Martha Reed was born on December 21, 1886 in Philadelphia to Charles H. Reed and Joan Schermeral. Following her education at Kent Place School in Summit, New Jersey, she studied the social sciences and languages at Vassar College, class of 1910. The only time in her life that she worked was during the the Great War, when she was a correspondence secretary and graded examination papers of correspondence. She also volunteered her time on the Executive Committee of the Bureau of Occupations for Trained Women and as a surgical dresser for the Red Cross. On April 29, 1916, she married dentist Edwin Shoemaker, and they raised two children together. In February of 1919, she served five days in jail for participating in the final National Woman’s Party watchfire demonstration. The NWP sought media attention to urge President Wilson to secure the final necessary Senate votes to pass what would become the 19th Amendment. Nothing is known about why Shoemaker became involved and whether her involvement continued. A number of Vassar women participated in the NWP, either because of their own suffrage zeal or perhaps because they felt a connection to Vassar alum Lucy Burns, an NWP leader. Subsequently, Shoemaker spent time being a housewife and joining various clubs like the College Club, Civic Club, Colonial Dames of America, Magna Charter Dames, and the Vassar Club. She died on August 8, 1978.

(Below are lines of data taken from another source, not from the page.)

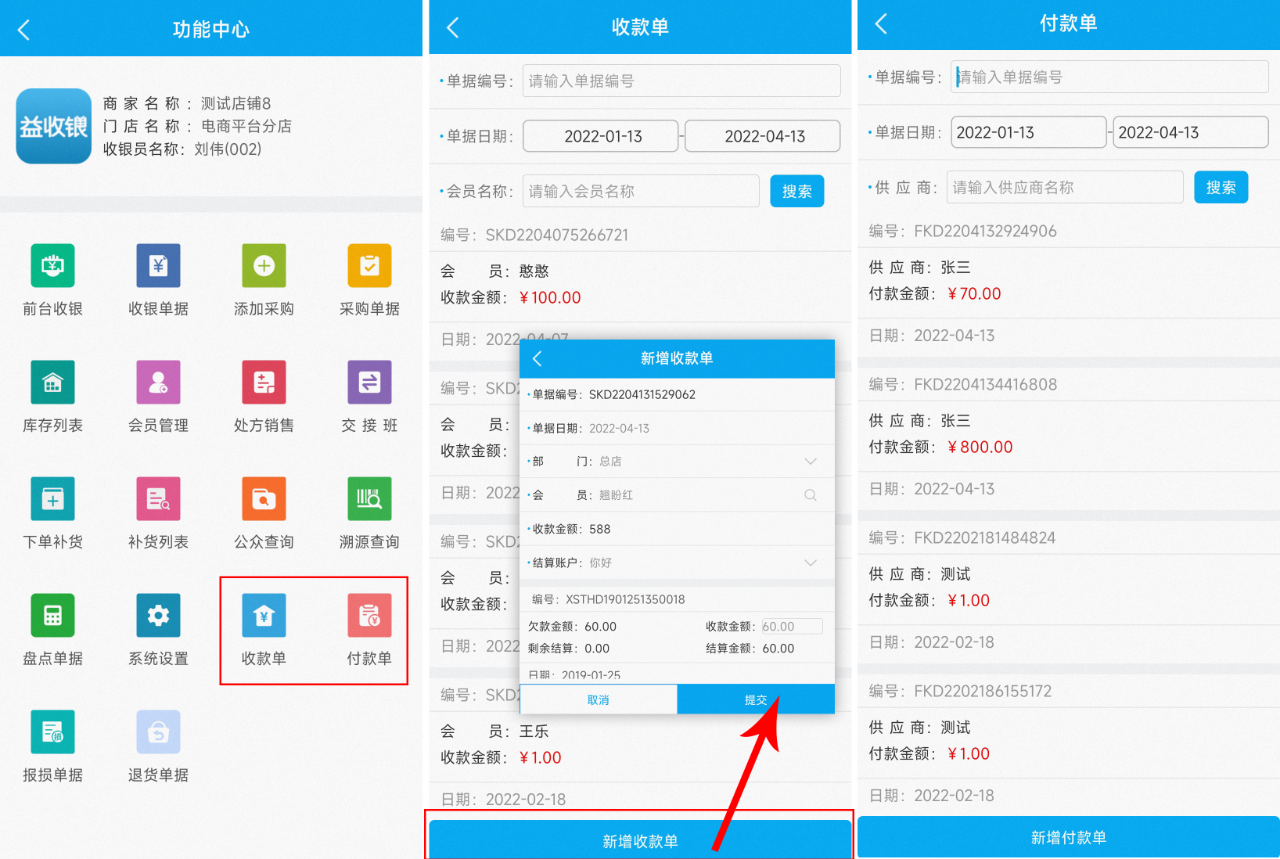This screenshot has height=859, width=1280.
Task: Open 库存列表 inventory list icon
Action: 52,382
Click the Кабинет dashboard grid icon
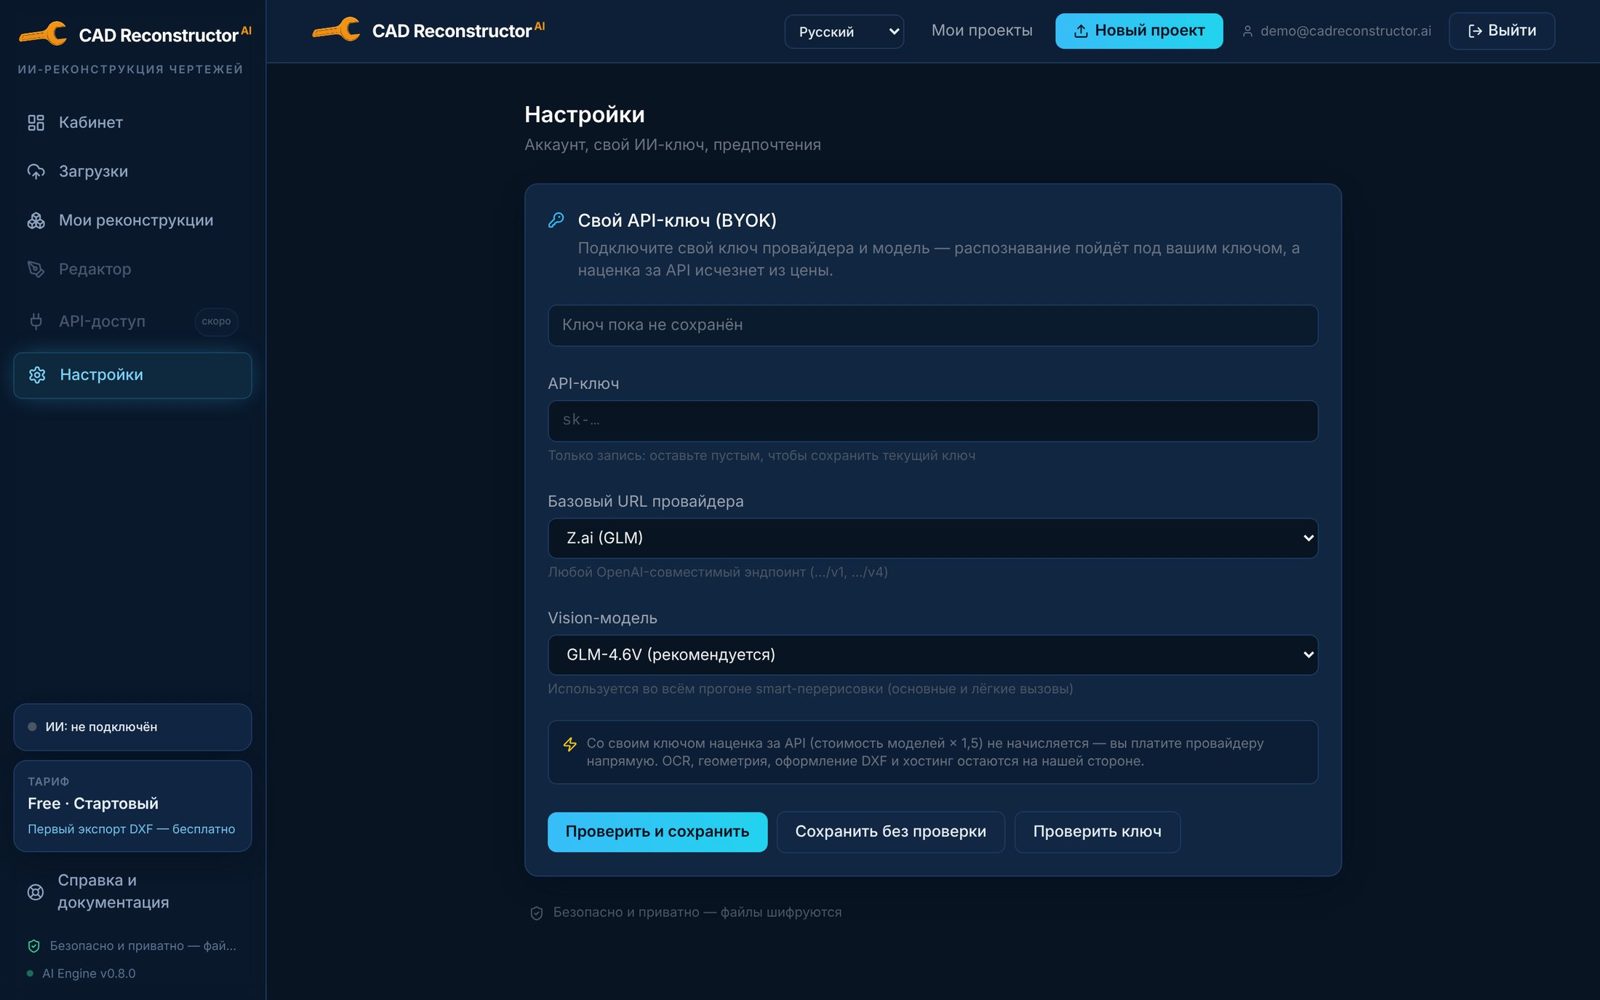 [x=36, y=123]
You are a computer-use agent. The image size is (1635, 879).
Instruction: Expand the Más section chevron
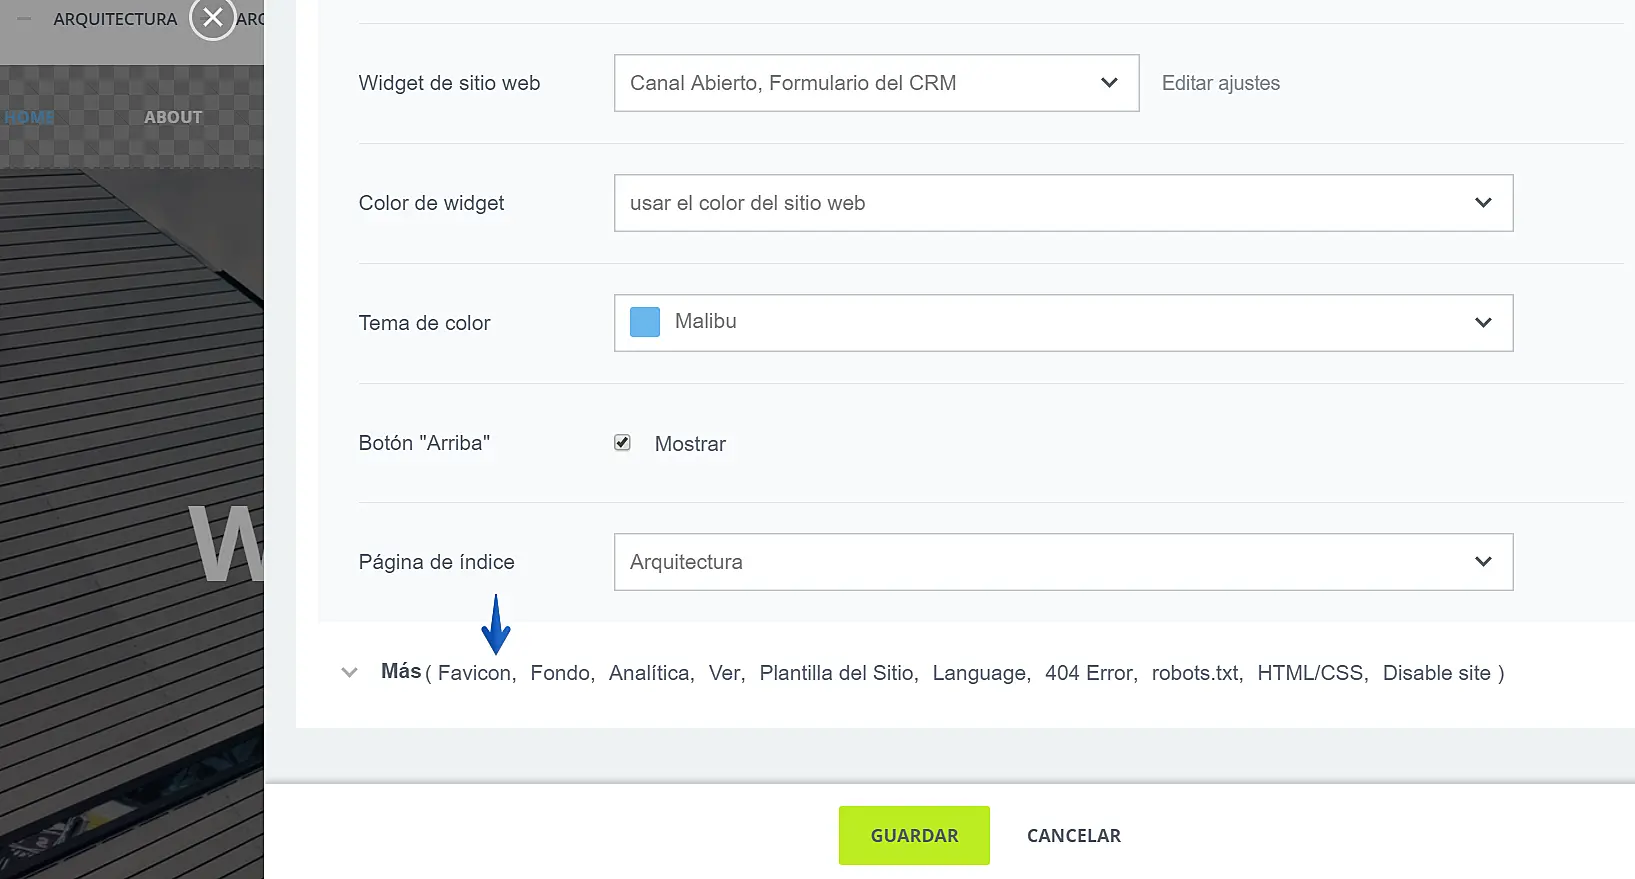(349, 673)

*The sentence in brackets comes from Jailed for Freedom, but I didn’t find anything else that indicated that she was involved in the suffrage movement.

Sources:

The collection of sources is from the Martha Reed folder in Box 31 of the Vassar College Alumnae/i Biographical Files (AAVC), located in the Archives and Special Collections Library of Vassar College Libraries in Poughkeepsie, NY. It contained Vassar College alumnae questionnaires. Biographical information was also found in Doris Stevens’s Jailed for Freedom (1920), accessed online at http://chswg.binghamton.edu/WASM-US/crowdsourcing/Stevens_JailedForFreedom_Appendix4.pdf.

Senior-year yearbook entry including photo and quote from the 1910 Vassarion, found in Vassar College Libraries.